MATERIAL FOR THIS EXERCISE START
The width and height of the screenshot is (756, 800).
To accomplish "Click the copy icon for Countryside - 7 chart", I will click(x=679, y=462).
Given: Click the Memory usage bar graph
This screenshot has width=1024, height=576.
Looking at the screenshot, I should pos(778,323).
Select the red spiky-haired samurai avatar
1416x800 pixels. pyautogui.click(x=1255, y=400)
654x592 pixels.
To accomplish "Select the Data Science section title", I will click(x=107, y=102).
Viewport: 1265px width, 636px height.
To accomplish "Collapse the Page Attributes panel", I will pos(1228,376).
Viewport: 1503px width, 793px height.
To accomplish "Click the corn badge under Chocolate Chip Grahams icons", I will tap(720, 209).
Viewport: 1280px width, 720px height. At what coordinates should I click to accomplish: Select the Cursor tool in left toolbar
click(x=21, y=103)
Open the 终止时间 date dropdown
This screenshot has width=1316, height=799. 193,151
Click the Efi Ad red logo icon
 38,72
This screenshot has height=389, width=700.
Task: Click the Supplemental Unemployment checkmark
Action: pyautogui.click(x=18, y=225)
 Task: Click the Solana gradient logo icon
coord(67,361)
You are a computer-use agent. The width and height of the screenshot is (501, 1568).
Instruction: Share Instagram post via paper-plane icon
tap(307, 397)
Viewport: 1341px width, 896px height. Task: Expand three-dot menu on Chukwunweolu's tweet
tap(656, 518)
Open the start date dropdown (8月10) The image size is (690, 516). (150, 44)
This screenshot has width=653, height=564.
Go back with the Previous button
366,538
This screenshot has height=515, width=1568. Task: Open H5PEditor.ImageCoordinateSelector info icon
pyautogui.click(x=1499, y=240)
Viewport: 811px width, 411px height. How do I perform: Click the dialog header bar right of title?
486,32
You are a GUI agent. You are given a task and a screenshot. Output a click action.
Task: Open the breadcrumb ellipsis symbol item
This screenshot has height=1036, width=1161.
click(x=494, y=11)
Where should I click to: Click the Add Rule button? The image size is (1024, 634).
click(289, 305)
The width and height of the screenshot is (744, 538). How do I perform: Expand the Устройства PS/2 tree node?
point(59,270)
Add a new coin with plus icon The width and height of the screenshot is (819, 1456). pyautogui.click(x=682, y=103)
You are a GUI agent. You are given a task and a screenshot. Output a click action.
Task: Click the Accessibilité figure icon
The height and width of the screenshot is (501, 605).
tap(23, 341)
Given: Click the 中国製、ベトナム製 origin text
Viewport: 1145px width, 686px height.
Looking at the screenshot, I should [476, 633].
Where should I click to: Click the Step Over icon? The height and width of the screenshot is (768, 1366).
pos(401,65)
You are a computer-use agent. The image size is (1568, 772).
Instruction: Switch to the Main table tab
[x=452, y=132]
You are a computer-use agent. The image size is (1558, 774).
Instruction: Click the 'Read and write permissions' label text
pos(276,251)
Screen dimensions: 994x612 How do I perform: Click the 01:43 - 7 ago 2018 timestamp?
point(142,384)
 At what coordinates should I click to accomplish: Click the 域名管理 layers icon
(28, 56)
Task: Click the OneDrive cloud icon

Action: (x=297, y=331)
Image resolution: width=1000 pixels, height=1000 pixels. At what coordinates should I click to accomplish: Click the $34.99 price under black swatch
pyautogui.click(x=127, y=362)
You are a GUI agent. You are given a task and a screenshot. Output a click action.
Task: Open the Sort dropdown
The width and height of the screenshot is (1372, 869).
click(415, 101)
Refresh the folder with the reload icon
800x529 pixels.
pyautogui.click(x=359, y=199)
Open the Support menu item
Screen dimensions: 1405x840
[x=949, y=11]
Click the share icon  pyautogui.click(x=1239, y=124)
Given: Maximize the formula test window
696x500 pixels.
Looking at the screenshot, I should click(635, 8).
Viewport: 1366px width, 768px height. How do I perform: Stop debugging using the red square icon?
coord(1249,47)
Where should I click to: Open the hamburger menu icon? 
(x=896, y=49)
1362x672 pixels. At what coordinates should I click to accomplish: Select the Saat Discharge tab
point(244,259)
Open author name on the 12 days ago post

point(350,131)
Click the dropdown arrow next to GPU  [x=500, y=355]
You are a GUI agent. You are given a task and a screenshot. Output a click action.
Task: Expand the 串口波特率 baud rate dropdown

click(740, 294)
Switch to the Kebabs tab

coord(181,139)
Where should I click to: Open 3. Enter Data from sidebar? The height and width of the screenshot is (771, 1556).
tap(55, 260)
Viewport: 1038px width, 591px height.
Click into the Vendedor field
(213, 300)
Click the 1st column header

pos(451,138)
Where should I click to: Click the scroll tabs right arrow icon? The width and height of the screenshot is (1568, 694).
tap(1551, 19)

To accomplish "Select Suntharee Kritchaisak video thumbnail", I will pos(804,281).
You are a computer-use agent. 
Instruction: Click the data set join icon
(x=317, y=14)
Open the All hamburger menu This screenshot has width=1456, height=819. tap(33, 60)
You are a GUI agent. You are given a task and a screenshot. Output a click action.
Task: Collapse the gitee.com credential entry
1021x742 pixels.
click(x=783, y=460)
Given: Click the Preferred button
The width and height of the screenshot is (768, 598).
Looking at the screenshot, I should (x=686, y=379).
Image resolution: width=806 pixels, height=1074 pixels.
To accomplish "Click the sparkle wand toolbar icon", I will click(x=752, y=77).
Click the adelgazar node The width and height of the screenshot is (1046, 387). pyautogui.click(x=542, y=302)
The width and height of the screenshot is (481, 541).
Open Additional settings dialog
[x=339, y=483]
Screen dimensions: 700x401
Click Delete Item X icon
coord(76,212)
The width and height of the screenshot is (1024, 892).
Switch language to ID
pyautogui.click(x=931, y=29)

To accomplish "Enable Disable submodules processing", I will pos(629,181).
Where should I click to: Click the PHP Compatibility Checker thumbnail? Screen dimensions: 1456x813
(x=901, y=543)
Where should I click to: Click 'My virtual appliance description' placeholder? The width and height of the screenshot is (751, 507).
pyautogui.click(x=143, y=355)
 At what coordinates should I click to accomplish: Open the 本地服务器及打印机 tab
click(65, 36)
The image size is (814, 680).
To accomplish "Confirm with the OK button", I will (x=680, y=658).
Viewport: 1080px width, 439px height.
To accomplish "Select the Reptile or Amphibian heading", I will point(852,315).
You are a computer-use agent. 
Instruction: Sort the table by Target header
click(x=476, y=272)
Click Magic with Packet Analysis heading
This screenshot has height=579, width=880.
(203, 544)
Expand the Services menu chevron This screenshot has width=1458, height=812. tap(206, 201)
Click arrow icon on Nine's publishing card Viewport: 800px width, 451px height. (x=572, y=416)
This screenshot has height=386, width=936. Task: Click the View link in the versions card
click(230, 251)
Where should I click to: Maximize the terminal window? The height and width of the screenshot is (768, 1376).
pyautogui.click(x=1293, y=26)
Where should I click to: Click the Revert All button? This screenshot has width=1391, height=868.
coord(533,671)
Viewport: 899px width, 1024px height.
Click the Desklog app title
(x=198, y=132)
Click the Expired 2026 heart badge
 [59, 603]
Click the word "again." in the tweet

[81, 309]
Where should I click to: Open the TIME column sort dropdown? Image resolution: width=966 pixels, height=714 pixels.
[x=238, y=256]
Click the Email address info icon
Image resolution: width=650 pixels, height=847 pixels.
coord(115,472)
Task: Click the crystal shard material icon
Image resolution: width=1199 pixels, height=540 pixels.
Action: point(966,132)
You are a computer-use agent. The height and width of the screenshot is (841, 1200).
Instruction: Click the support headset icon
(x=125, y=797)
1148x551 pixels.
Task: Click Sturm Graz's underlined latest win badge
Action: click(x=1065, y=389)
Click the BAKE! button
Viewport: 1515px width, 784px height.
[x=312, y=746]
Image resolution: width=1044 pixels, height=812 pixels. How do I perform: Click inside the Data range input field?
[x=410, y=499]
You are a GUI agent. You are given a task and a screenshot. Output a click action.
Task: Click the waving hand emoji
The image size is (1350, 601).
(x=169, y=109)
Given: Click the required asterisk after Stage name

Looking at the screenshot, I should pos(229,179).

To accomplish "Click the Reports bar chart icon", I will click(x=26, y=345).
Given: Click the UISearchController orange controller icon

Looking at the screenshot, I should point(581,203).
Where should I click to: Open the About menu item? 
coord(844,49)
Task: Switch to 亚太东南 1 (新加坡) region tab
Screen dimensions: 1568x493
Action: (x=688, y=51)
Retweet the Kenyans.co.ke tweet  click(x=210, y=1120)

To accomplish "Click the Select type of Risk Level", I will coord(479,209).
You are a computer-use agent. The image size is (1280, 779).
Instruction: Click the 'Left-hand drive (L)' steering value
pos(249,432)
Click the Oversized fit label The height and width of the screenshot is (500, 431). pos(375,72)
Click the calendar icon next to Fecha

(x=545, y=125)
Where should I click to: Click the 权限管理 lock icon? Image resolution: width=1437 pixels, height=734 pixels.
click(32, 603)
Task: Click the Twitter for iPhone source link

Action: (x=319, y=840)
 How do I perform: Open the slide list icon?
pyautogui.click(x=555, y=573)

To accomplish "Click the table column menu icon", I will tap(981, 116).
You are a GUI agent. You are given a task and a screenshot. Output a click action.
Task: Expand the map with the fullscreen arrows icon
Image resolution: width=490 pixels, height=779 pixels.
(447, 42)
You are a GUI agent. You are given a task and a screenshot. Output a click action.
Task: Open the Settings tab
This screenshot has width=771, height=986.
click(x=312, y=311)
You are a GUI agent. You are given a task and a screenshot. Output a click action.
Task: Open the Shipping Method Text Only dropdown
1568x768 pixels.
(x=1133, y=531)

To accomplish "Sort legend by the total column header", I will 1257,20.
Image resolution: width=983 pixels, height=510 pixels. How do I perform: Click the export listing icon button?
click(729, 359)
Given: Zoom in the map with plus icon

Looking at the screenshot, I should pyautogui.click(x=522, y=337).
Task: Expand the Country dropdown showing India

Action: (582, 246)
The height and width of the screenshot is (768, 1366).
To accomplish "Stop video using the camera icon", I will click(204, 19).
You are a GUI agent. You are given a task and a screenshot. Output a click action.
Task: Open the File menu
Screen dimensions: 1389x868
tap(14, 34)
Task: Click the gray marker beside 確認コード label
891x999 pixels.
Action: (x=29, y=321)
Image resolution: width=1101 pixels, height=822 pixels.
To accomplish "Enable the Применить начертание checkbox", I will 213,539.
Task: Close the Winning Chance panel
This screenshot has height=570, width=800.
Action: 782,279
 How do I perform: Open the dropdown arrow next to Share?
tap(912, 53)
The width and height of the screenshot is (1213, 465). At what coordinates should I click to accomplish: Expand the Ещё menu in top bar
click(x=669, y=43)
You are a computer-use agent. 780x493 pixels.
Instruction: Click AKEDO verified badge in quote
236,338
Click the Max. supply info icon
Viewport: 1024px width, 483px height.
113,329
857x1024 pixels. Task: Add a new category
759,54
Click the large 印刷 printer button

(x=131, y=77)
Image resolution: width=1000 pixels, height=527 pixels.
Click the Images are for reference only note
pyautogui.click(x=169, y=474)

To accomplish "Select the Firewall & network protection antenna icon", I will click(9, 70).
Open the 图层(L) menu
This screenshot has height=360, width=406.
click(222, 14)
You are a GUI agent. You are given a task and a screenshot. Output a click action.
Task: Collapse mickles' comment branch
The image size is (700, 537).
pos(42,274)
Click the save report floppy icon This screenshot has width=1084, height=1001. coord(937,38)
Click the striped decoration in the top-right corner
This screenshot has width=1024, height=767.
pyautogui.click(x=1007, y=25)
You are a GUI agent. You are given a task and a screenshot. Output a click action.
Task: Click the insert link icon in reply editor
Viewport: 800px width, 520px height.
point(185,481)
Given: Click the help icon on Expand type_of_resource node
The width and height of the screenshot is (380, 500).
MATERIAL FOR THIS EXERCISE END
# PROBLEM TO SOLVE:
In the data above, start at the line that has "Task: Open the Sort dropdown", stop after the line that has "Click the adelgazar", and print every line in between exactly as it stands.

# EXERCISE ANSWER:
Task: Open the Sort dropdown
The width and height of the screenshot is (1372, 869).
click(415, 101)
Refresh the folder with the reload icon
800x529 pixels.
pyautogui.click(x=359, y=199)
Open the Support menu item
Screen dimensions: 1405x840
[x=949, y=11]
Click the share icon  pyautogui.click(x=1239, y=124)
Given: Maximize the formula test window
696x500 pixels.
Looking at the screenshot, I should click(635, 8).
Viewport: 1366px width, 768px height. How do I perform: Stop debugging using the red square icon?
coord(1249,47)
Where should I click to: Open the hamburger menu icon? 
(x=896, y=49)
1362x672 pixels. At what coordinates should I click to accomplish: Select the Saat Discharge tab
point(244,259)
Open author name on the 12 days ago post

point(350,131)
Click the dropdown arrow next to GPU  [x=500, y=355]
You are a GUI agent. You are given a task and a screenshot. Output a click action.
Task: Expand the 串口波特率 baud rate dropdown

click(740, 294)
Switch to the Kebabs tab

coord(181,139)
Where should I click to: Open 3. Enter Data from sidebar? The height and width of the screenshot is (771, 1556).
tap(55, 260)
Viewport: 1038px width, 591px height.
Click into the Vendedor field
(213, 300)
Click the 1st column header

pos(451,138)
Where should I click to: Click the scroll tabs right arrow icon? The width and height of the screenshot is (1568, 694).
tap(1551, 19)

To accomplish "Select Suntharee Kritchaisak video thumbnail", I will pos(804,281).
You are a computer-use agent. 
Instruction: Click the data set join icon
(x=317, y=14)
Open the All hamburger menu This screenshot has width=1456, height=819. tap(33, 60)
You are a GUI agent. You are given a task and a screenshot. Output a click action.
Task: Collapse the gitee.com credential entry
1021x742 pixels.
click(x=783, y=460)
Given: Click the Preferred button
The width and height of the screenshot is (768, 598).
Looking at the screenshot, I should (x=686, y=379).
Image resolution: width=806 pixels, height=1074 pixels.
To accomplish "Click the sparkle wand toolbar icon", I will click(x=752, y=77).
Click the adelgazar node The width and height of the screenshot is (1046, 387). pyautogui.click(x=542, y=302)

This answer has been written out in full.